Participants with Dizziness and Vertigo will wear the placebo device set at low power during vestibular test battery and outcome measurements will be recorded by the investigator during site visit.
Dizzy and Vertigo Institute of Los Angeles
Los Angeles, California, United States
Determine change in objective measures of vestibular symptoms, namely change in VOR Gain induced by the OtoBand.
We measure the Gain of the Vestibular Ocular Reflex (VOR) associated with sinusoidal harmonic accelerations (SHAs) at multiple frequencies of rotation. The mean Gain across all frequencies will be computed for each three experimental conditions (OtoBand/sham/no device). The quantifiable outcome will be the deviation from nominal values of the Gain as a function of experimental condition.
Time frame: Within 60 minute trial period.

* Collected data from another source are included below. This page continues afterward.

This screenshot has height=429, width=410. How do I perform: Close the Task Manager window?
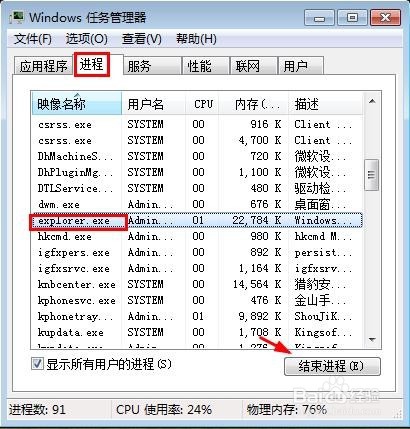(385, 18)
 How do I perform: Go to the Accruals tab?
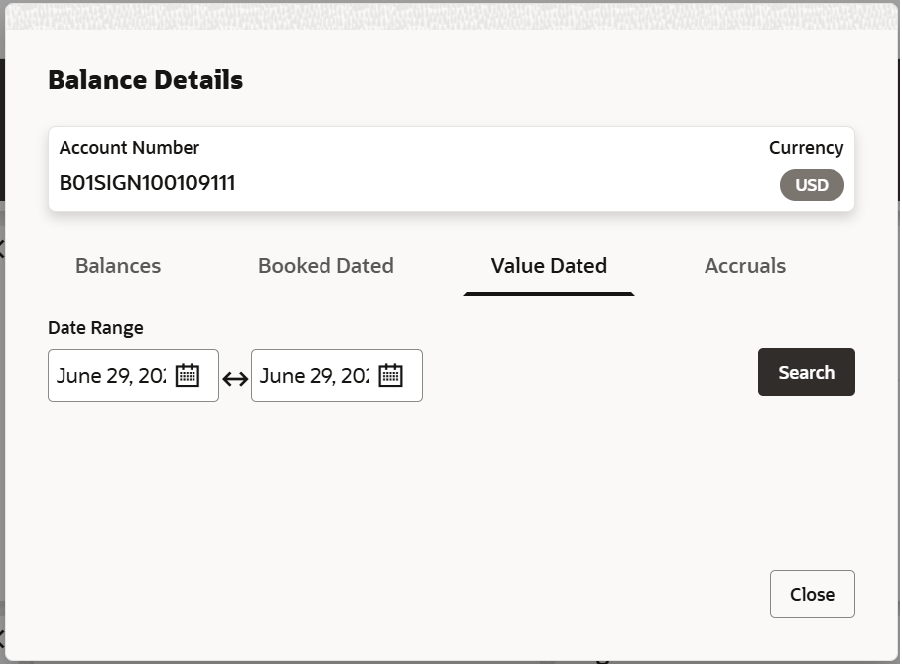tap(746, 266)
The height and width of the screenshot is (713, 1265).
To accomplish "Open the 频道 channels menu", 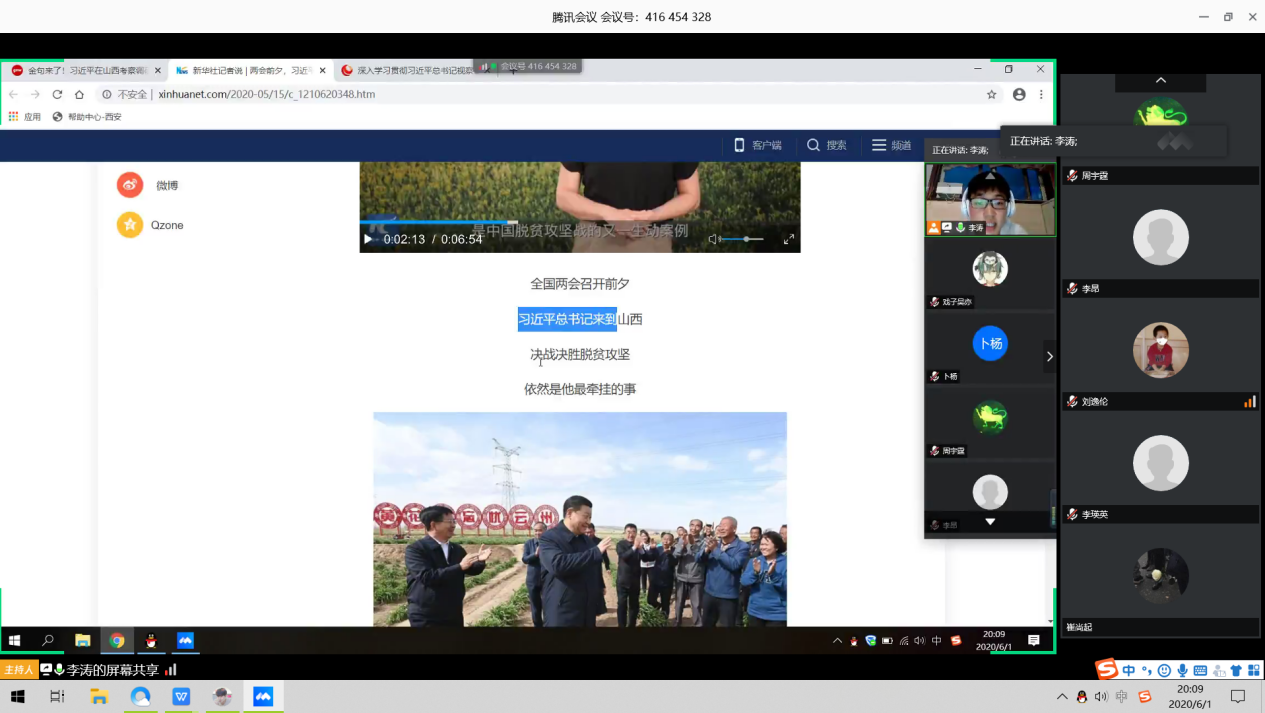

Determine change in objective measures of vestibular symptoms, namely change in VOR Phase induced by the OtoBand.
We measure the Phase of the Vestibular Ocular Reflex (VOR) associated with sinusoidal harmonic accelerations (SHAs) at multiple frequencies of rotation. The mean phase lag across all frequencies will be computed for each three experimental conditions (OtoBand/sham/no device). The quantifiable outcome will be the deviation from nominal values of the phase lag as a function of experimental condition.
Time frame: Within 60 minute trial period.
Participant's questionnaire as to which power level they believe were sham setting vs therapeutic setting
Compare participants' estimation of which device provided the most benefits, to the improvement in VOR gain measured during sinusoidal harmonic accelerations (SHAs).
Time frame: Within 60 minute trial period.
Measure whether Vestibular Migraine and Vestibulopathy patients experience higher benefits from a low vs high bone conduction levels as measured by outcomes of objective tests (SHAs and spontaneous nystagmus)
Measure statistically significant changes in VOR gain as measured from Sinusoidal Harmonic Accelerations (SHAs) and spontaneous nystagmus, as a function of the OtoBand's power level and as a function of the participant's condition (vestibular migraine vs vestibulopathy)
Time frame: Within 60 minute trial period.
Determine change in objective measures of vestibular symptoms, namely change in residual nystagmus following SHAs, as a function of experimental condition.
Following sinusoidal harmonic accelerations (SHAs) in the rotary chair, we measure residual eye movements (nystagmus) for one minute at rest. The amplitude and frequency of these eye movements will be computed for each three experimental conditions (OtoBand/sham/no device). The quantifiable outcome will be the deviation from nominal values of the nystagmus as a function of experimental condition.
Time frame: Within 60 minute trial period.